Jumat, 16 April 2010

PENGGUSURAN : Tanjung Priok, Belajarlah dari Kaohsiung

Rusuh di Sekitar Makam Mbah Priok

Massa bersorak usai membakar motor dalam bentrok dengan aparat keamanan soal rencana penggusuran di kompleks makam Mbah Priok di Koja, Tanjung Priok, Jakarta Utara, Rabu (14/4/2010). (KOMPAS/AGUS SUSANTO )***

Source : Kompas Images, Rabu,14 April 2010 | 21:20

PENGGUSURAN

Tanjung Priok, Belajarlah dari Kaohsiung

Isu penggusuran kuburan keramat Mbah Priuk memicu kerusuhan berdarah di Kelurahan Koja, Tanjung Priok, Jakarta Utara, Kamis (15/4). Nun di seberang lautan di Pelabuhan Kaohsiung, Taiwan, bangunan tua yang dihuni nelayan berikut tempat ibadah peninggalan nenek moyang menjadi daya tarik Pelabuhan Kaohsiung yang kesibukannya di atas Pelabuhan Tanjung Priok.

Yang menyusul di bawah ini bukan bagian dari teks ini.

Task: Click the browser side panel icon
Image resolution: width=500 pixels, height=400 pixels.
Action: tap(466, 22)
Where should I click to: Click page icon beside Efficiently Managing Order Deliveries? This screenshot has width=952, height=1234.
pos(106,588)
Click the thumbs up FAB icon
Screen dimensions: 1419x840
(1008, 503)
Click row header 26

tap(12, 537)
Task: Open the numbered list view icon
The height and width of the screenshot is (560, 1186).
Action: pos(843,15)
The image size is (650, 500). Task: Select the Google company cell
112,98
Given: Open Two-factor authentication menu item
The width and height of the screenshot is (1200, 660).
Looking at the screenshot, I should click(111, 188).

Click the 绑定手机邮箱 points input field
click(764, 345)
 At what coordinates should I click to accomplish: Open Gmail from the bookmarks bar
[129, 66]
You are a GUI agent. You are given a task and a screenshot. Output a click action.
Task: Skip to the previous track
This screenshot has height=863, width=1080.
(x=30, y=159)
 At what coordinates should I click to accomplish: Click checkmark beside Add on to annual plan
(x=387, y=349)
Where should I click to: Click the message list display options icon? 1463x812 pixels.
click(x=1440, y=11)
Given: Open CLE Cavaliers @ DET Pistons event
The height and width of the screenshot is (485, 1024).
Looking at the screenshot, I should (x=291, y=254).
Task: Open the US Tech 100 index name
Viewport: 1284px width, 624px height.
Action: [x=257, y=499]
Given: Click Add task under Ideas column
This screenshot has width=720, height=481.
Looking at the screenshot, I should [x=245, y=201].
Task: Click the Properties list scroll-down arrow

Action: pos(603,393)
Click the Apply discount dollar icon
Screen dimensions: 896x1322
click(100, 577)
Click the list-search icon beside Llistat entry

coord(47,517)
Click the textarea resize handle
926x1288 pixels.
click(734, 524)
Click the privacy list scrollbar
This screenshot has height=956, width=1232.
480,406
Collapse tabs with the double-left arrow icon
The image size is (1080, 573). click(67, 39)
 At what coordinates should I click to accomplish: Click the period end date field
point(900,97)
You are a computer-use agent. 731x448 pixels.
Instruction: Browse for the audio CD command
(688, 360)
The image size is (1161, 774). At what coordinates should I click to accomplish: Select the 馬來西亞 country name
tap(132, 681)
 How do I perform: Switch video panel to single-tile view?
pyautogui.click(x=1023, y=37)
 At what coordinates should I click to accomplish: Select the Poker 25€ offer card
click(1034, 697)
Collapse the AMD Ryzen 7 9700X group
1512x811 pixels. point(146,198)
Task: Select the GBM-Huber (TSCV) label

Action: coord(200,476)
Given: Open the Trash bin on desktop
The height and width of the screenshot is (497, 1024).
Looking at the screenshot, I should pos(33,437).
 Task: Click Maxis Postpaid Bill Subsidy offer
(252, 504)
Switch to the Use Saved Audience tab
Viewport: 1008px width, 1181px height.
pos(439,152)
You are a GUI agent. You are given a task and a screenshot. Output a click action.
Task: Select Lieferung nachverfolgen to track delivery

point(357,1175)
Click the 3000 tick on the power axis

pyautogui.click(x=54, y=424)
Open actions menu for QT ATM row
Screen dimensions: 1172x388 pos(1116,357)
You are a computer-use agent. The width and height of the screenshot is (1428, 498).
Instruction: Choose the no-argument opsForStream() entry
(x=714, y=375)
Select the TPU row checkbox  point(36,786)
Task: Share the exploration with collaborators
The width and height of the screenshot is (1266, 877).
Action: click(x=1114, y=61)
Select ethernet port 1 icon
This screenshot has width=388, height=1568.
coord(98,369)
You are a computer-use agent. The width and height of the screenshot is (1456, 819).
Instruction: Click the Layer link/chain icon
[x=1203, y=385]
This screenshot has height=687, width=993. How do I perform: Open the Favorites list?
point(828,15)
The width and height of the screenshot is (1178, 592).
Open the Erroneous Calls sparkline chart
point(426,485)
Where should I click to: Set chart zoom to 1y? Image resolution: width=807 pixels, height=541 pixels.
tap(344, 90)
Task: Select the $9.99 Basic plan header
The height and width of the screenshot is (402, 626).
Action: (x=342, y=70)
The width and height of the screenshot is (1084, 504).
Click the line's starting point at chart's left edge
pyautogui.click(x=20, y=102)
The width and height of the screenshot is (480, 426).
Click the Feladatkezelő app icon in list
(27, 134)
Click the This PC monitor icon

Kuil keramat, rumah nelayan, dan perahu tradisional berbaur dengan hiruk pikuk gantry crane, truk pengangkut peti kemas, kapal cargo, dan supertanker di Pelabuhan Kaohsiung, bandar laut terbesar di Taiwan. Pelabuhan Kaohsiung secara geografis mirip Teluk Jakarta. Hanya saja di depan pelabuhan terdapat Pulau Cijin yang memanjang dari barat laut ke tenggara menjadi pemecah ombak alamiah.

Pulau Cijin menjadi salah satu tengara Pelabuhan Kaohsiung dengan mercu suar antik dan Benteng Cihou, kampung nelayan Cijin, kuil keramat Dewi Laut (Tian Hou), dan pelbagai situs berada di Pelabuhan Kaohsiung. Warga dan peziarah datang ke Kuil Tian Hou untuk meminta berkah. Di sela ibadah, terdengar lamat-lamat bunyi peluit kapal yang silih berganti melintas di pelabuhan.

”Kaohsiung kota industri terbesar di Taiwan. Tempat bersejarah dipelihara dan taman didirikan,” kata Sabina, mahasiswi Indonesia di Ursuline College Kaohsiung, Taiwan.

Pelabuhan Kaohsiung tidak seram dan kumuh. Tersedia ruang publik dan tidak melulu mal yang dibangun di pusat ekonomi Taiwan yang memiliki luas setara Provinsi Jawa Barat dan Provinsi Banten itu.

Bahkan, perusahaan pelayaran di Taiwan turut memelopori pelestarian sejarah. Perusahaan pelayaran, seperti Evergreen dan Wan Hai, menyumbangkan banyak artefak, seperti baling- baling raksasa dari kapal cargo mereka yang dipajang di depan Museum Sejarah Kaohsiung. Hulu Sungai Kaohsiung, yang disebut Love River, dibenahi sehingga aman dan nyaman untuk bersantai.

”Penataan kota yang cerdas dan kreatif menambah daya saing sebuah kota. Kreativitas itu membantu kota-kota Eropa keluar dari krisis ekonomi global tahun 2008,” ujar pakar kerja sama Urban Uni Eropa, Mart Grijsel, di Kaohsiung, tahun lalu.

Sayang pendekatan pembangunan di Jakarta dan Indonesia umumnya belum cerdas dalam mengawinkan masa lalu, masa kini, dan masa mendatang. Padahal, tak jauh dari Pelabuhan Tanjung Priok, terdapat titik potensi wisata serupa, seperti di kawasan Cilincing, Ancol, dan Semper hingga Pasar Ikan.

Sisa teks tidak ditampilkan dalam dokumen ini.